The president of the North Tyrrhenian Port Network Authority, Luciano Guerrieri, begins here, from a simple observation, to express the sense of unease and suffering the logistics and port sector is currently experiencing.

Mr. Guerrieri said this at a conference organized in Livorno, at the Port Network Authority’s headquarters in Palazzo Rosciano, and dedicated to the port work theme (“Ports, work as the key  issue”). “The crisis has accelerated certain processes that had already begun to be defined in previous years,” said Mr. Guerrieri, taking his cue from a reflection by Ivano Russo ,the director general of Confetra (the Italian Transport and Logistics operators’ Confederation – translator’s note), on decoupling, or the gradual separation between trends in the  global economy and trends in transport and logistics, which began in 2017 and came to a head in the Covid period.
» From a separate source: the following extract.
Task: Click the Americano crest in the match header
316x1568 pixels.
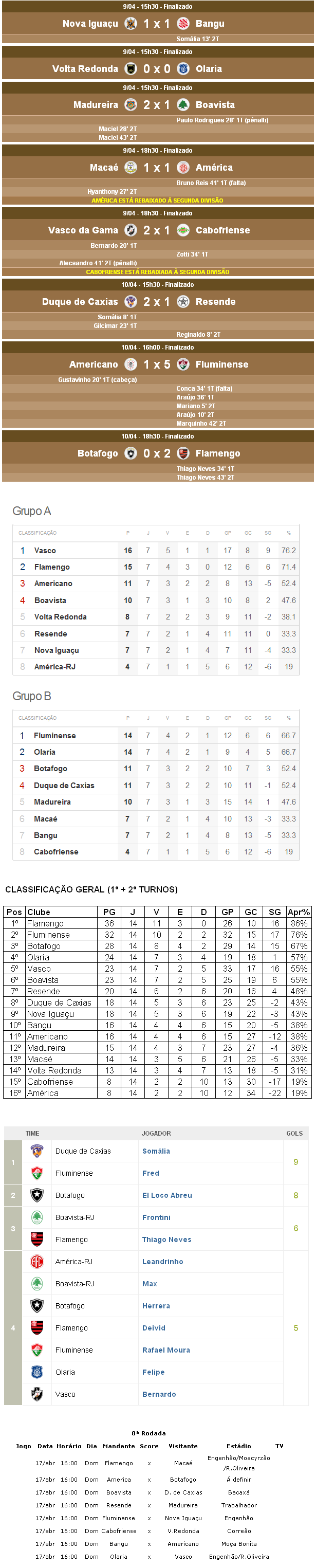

“Ivano Russo is right. A phenomenon of this magnitude, exclusively Italian, should make experts in the field reflect. It is a scenario that has repercussions on wealth and employment too. Our task is to understand how logistics can return to generating wealth”. Just while Mr. Guerrieri is saying this, dockworkers in Genoa are announcing a 24-hour strike in the port. The CULMV (dockworkers company- translator’s note) has in fact started another dispute with terminal operators on the number of working days; their constant decrease is putting the recovery plan at risk.

According to Mr. Guerrieri, the pandemic crisis must be an opportunity to begin formulating, with greater conviction than in the past, a real resilience policy. “We have to try and catch up. In other places people are already on the move.”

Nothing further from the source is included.